《Special Report》シュタイナー教育における“個の尊重”とは

「個性の尊重」は、現代ではほぼどんな学校でも(とりあえず?)謳われているおなじみの文句ではないでしょうか。

ただ学校という、どちらかというと「統制」的なコンセプトを強くもった組織において、これは実際かなりさじ加減の難しいことでもあります。

シュタイナー教育は「個」の尊重を20世紀初頭から推進してきた一番の重鎮といえるかもしれません。

大切なのは物事の本質

海外で育つと、教育法はなんであれ、一般的に個性や自己・自我が強くなるという認識があると思います。
これには歴史や土壌など、自然とそうなるべくしてそうなった背景が大きく関与しているでしょう。

島国(ほぼ)単一民族国家の日本とは大きく異なるところです。
海外+シュタイナー教育の私の子ども達やクラスメートを見ていても、それは顕著に感じられます。

学校生活の中では、挨拶の仕方、先生の話の聞き方、課題や活動への取り組み方など、いろいろな「やり方」の自由度が高くみんなそれぞれです。
たとえば挨拶、にっこり笑顔でも、目を合わせるだけでも、ウインクでも、抱き着くのでも、ハイファイブでも、遠くから叫ぶのでも、またまた何にもなしでも、なんにも言われません。

「あいさつははきはきと大きな声で」「頭を下げて」などと「やり方」に関する指示は聞いたことがありません。
その子なりのやり方で「存在を示せていて」、「先生とコミュニケーションがとれていればいい」のです。←挨拶の本質?

余談ですが、娘が日本の小学校に1年生の2学期のみに通った際のことです。
初登校の日に、講堂で学年全員の前で紹介された娘は、もちろんおじぎなどしたこともなく、突っ立っていました。担任の先生は「Rちゃん(娘)、あのね、ほら、おじぎ。こう、こうするのよ、ね?」のような感じで見よう見まねでさせようとしていましたが、今一つピンとこずに相変わらず突っ立っている娘に業を煮やし、頭を後ろから押す形でおじぎさせました。担任の先生の対処は明らかに「もうみんなの前なのに困っちゃった」という印象のもので、娘個人のバックグラウンドを尊重するというよりは、「私の生徒がおじぎもできないなんて困る」という様相が。。。海外在住が長い私の意見かもしれませんが、初めて日本で通学する子に初日からそこまで「みんなと一緒」を求めるのか、と少し悲しくなりました。「あ、そっか、おじぎなんてしない国から来たんだもんね、ま、今日はいいよね」という風には受け取ってもらえないのかと。

**課題内容:** ページ本文の、「海外で育つと、教育法はなんで」を含む語句で始まり「余談ですが、娘が日本の小学校に1年生の2学期のみに通った際のことです。」で終わる部分を、「やり方」を「方法」に差し替えて書き出すこと。

**提示情報:**
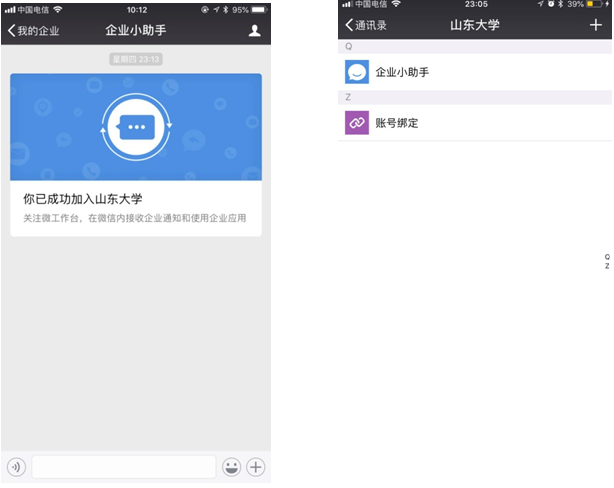Tap the 星期四 23:13 timestamp in chat
614x488 pixels.
click(x=136, y=60)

**解答:**
海外で育つと、教育法はなんであれ、一般的に個性や自己・自我が強くなるという認識があると思います。
これには歴史や土壌など、自然とそうなるべくしてそうなった背景が大きく関与しているでしょう。

島国(ほぼ)単一民族国家の日本とは大きく異なるところです。
海外+シュタイナー教育の私の子ども達やクラスメートを見ていても、それは顕著に感じられます。

学校生活の中では、挨拶の仕方、先生の話の聞き方、課題や活動への取り組み方など、いろいろな「方法」の自由度が高くみんなそれぞれです。
たとえば挨拶、にっこり笑顔でも、目を合わせるだけでも、ウインクでも、抱き着くのでも、ハイファイブでも、遠くから叫ぶのでも、またまた何にもなしでも、なんにも言われません。

「あいさつははきはきと大きな声で」「頭を下げて」などと「方法」に関する指示は聞いたことがありません。
その子なりの方法で「存在を示せていて」、「先生とコミュニケーションがとれていればいい」のです。←挨拶の本質?

余談ですが、娘が日本の小学校に1年生の2学期のみに通った際のことです。